[Task goal]
Output the passage of the article on the Senate oil tax provision below, verbatim, from "The provision included" to "Think Exxon Mobil.".

NEW YORK (CNN/Money) – There's been a heated debate going on around the Beltway about whether to impose a "windfall profit tax" on the oil industry, which has profited handsomely from soaring oil prices earlier this year.
But in a surprising and contested move, Sen. Charles Grassley (R-Iowa) included in a Senate Finance Committee tax bill a provision that some have characterized as a 'backdoor windfall tax' on large oil companies. The committee, which Grassley chairs, passed the bill Tuesday evening. And it is being debated on the Senate floor Thursday.
The Joint Committee on Taxation estimates the provision would raise an additional $5 billion in tax revenue in 2006 and 2007. That would help compensate for the revenue lost by the nearly $60 billion in tax breaks also included in the bill.
The provision included in the Senate Finance tax bill doesn't explicitly tax excess profits but rather would change the way the inventories of the largest integrated oil companies are valued. The net effect would be a hike in their taxable income, thereby reducing the profits they pocket.
An integrated oil company is one that explores and refines oil and gas, and which also may serve as a retailer of oil and gas products. Think Exxon Mobil.

[Records from a dataset]
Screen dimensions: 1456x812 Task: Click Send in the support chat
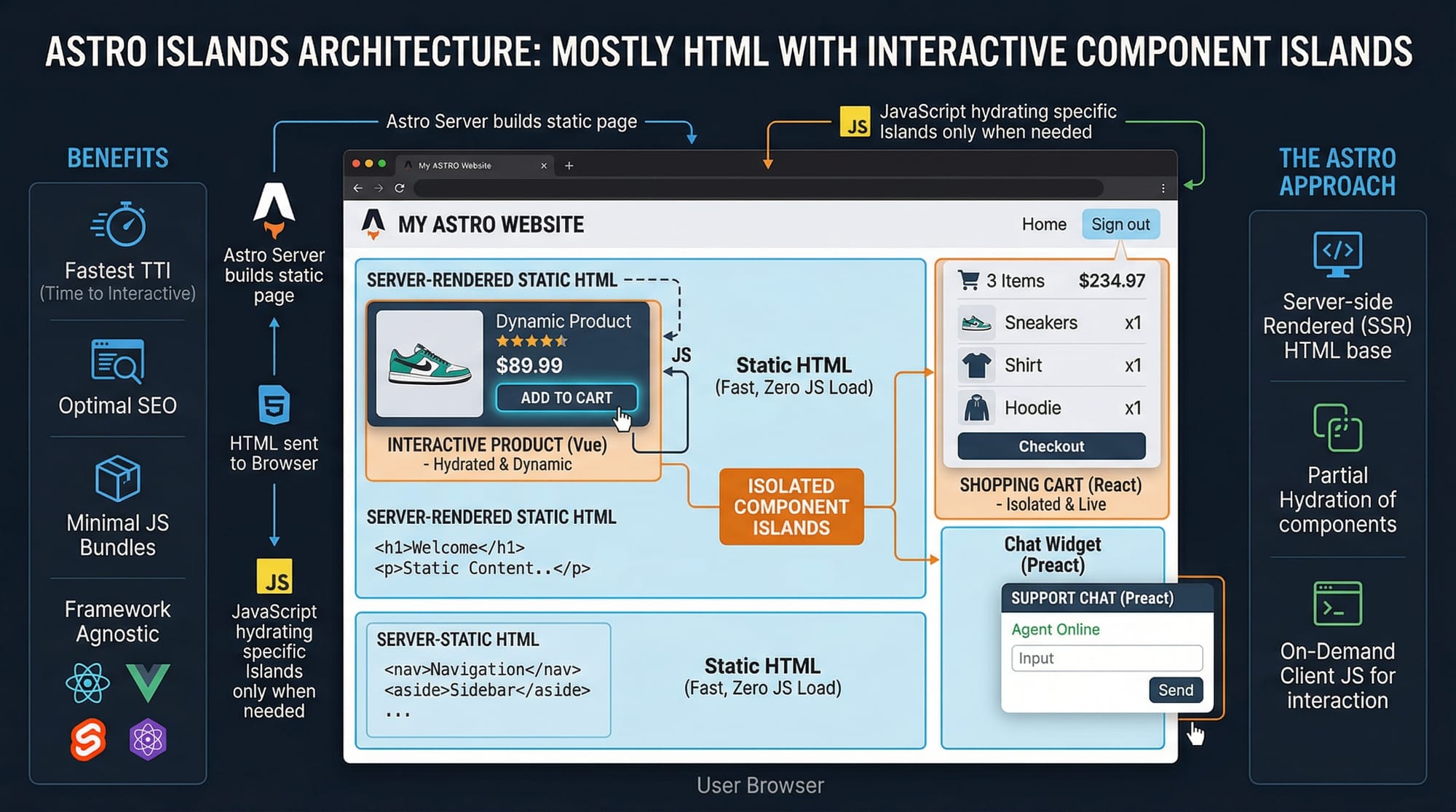click(x=1176, y=690)
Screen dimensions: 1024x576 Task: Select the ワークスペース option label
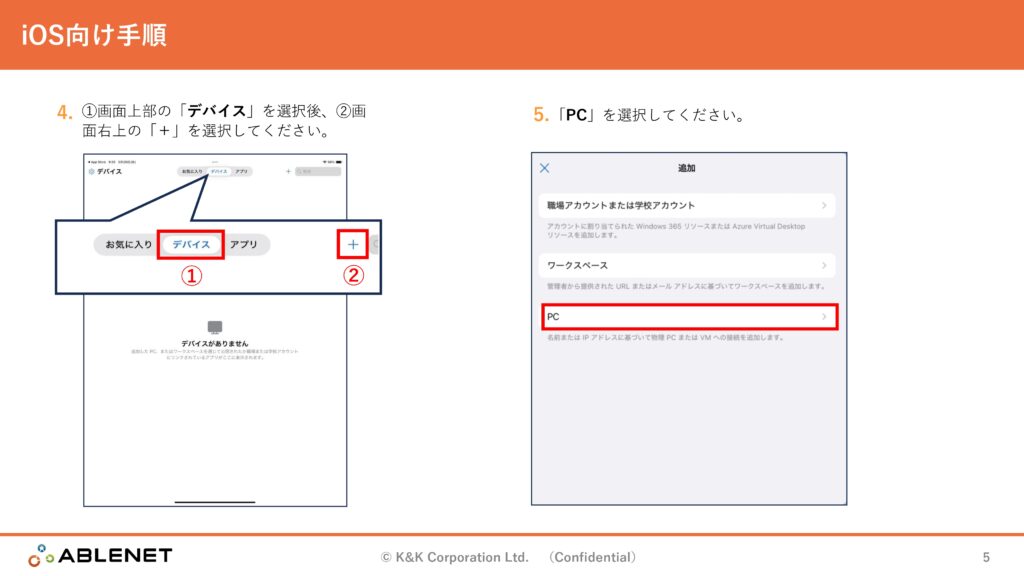click(577, 266)
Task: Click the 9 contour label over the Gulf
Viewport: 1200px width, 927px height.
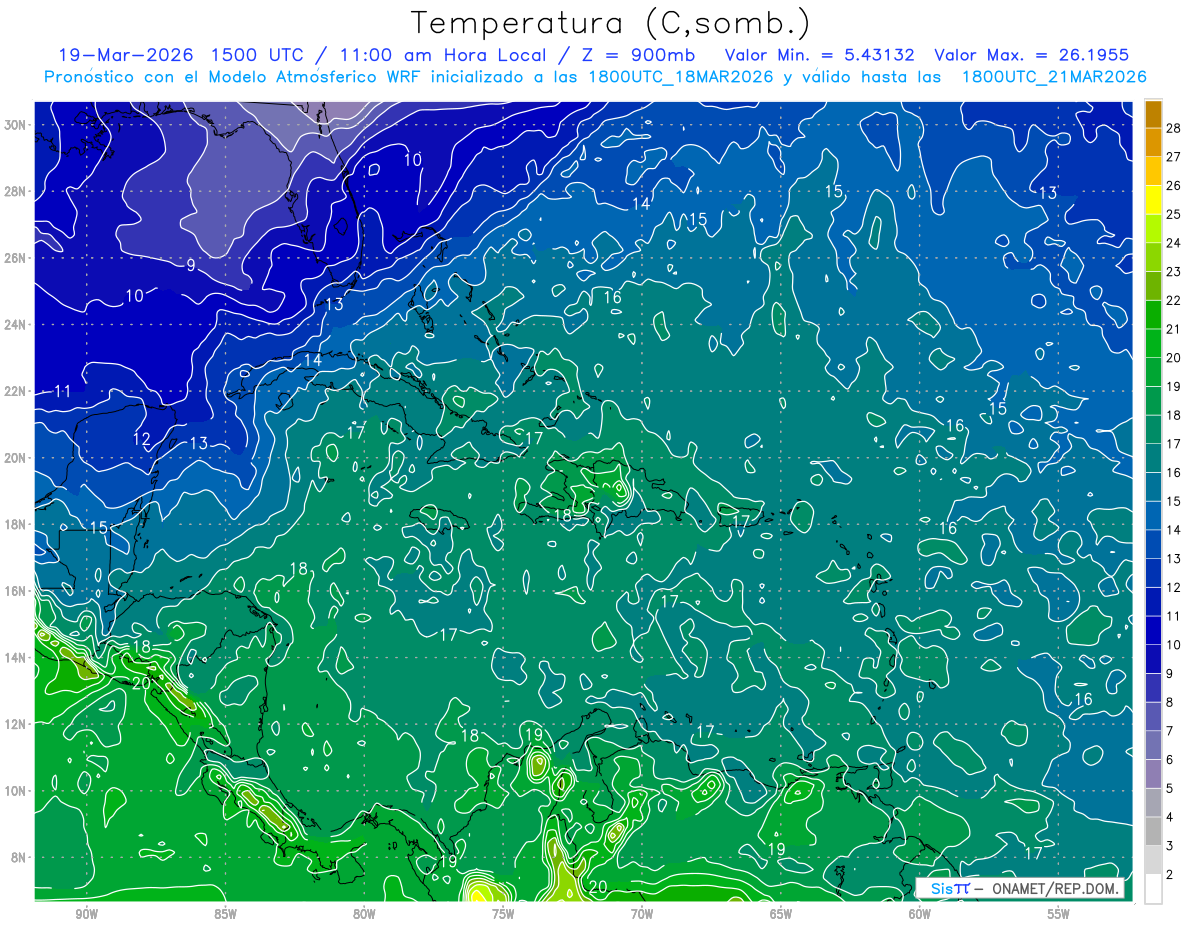Action: coord(191,265)
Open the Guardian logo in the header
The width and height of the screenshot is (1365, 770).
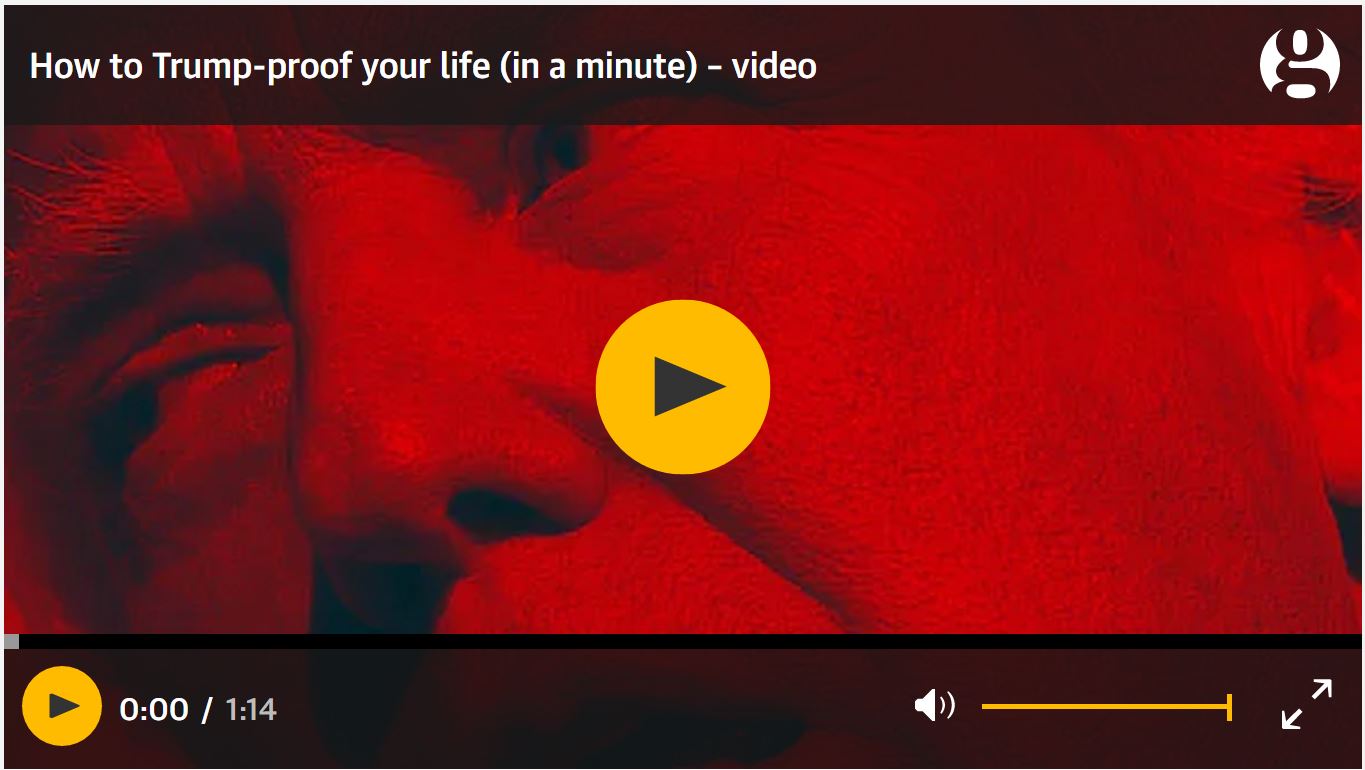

[Solution for this task]
The provision included in the Senate Finance tax bill doesn't explicitly tax excess profits but rather would change the way the inventories of the largest integrated oil companies are valued. The net effect would be a hike in their taxable income, thereby reducing the profits they pocket.
An integrated oil company is one that explores and refines oil and gas, and which also may serve as a retailer of oil and gas products. Think Exxon Mobil.